The lines to transcribe begin with the one containing "447x219 pixels. Task: Select" and end with the last line below; reproduce them exactly, without the pictures.

☆ ☆ ☆

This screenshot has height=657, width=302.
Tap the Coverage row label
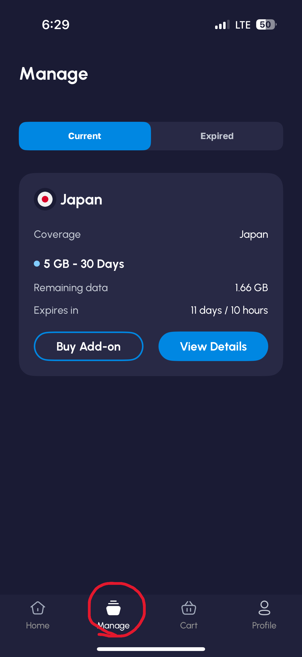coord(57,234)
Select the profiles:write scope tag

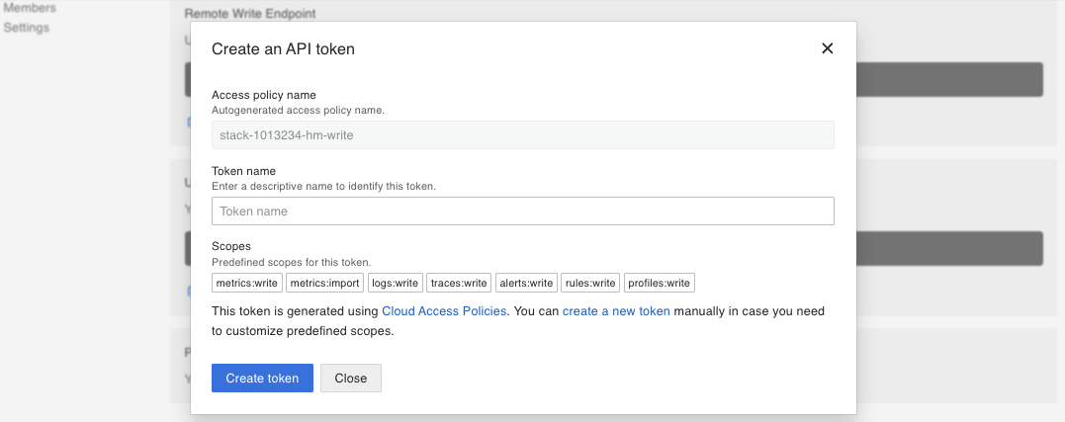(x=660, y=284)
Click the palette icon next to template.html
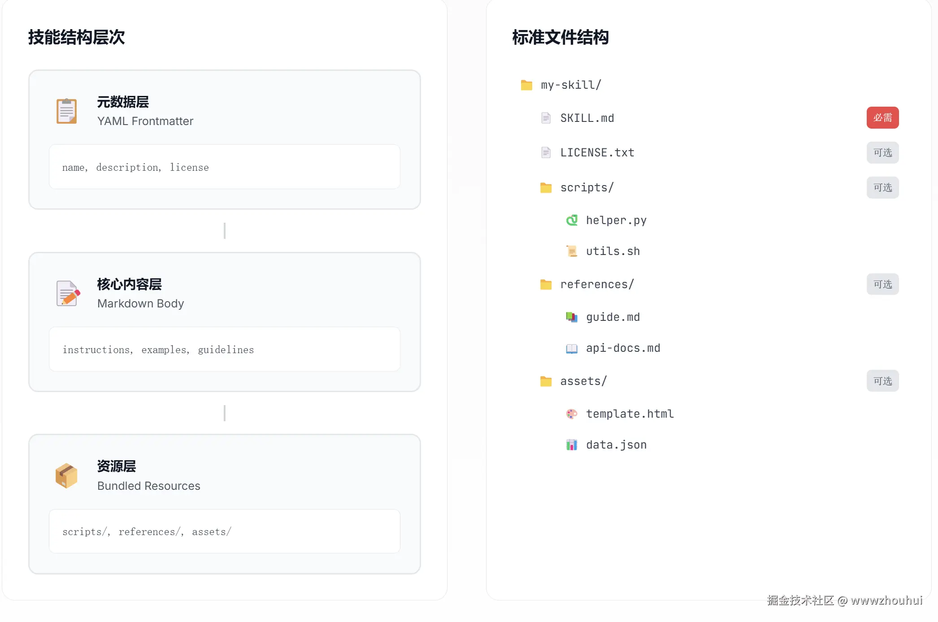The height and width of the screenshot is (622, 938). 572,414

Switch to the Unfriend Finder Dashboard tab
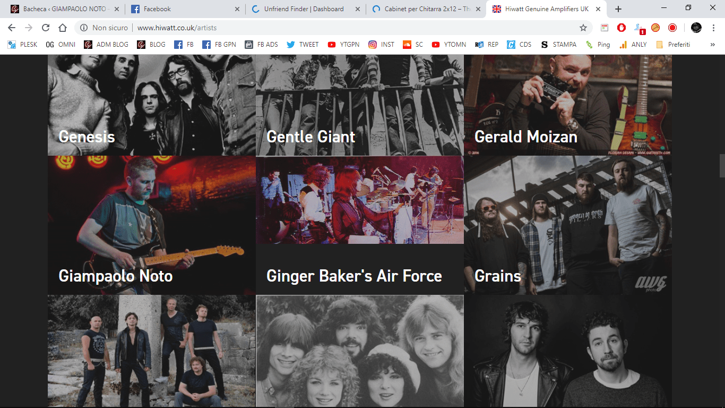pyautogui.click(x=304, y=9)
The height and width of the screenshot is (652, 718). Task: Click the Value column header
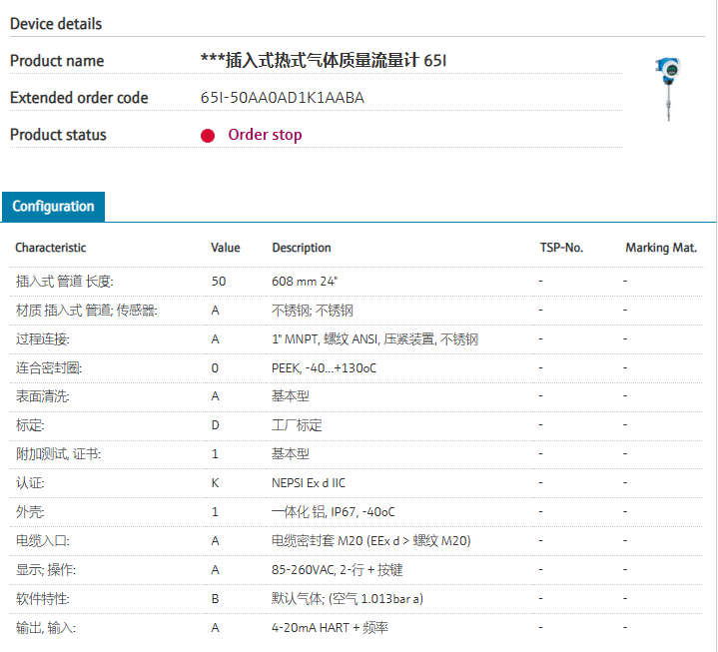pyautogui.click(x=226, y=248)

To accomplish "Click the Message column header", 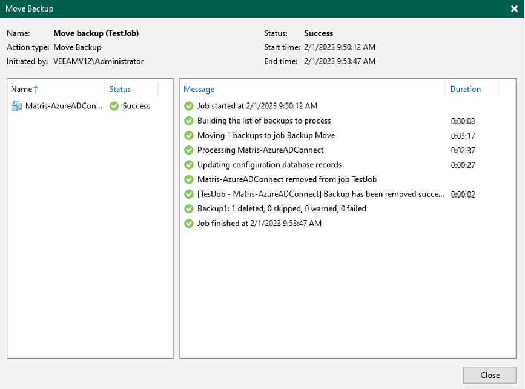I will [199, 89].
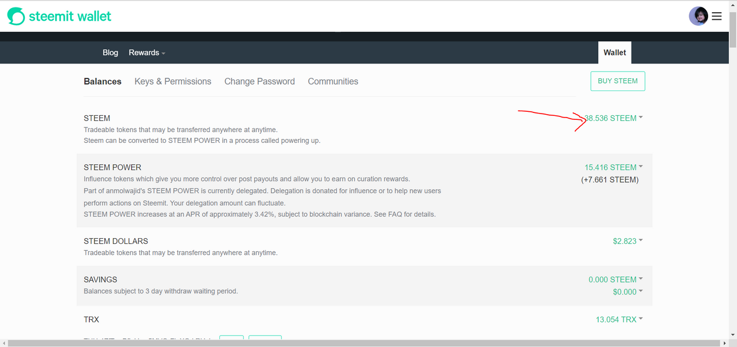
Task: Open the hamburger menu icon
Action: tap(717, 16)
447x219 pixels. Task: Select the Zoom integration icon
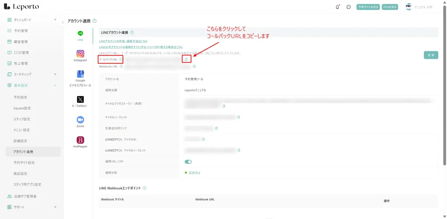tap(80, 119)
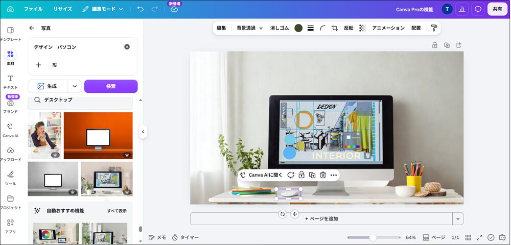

☆ ☆ ☆

### REPLY TO THE TASK
447x219 pixels. Task: Select the Zoom integration icon
tap(80, 119)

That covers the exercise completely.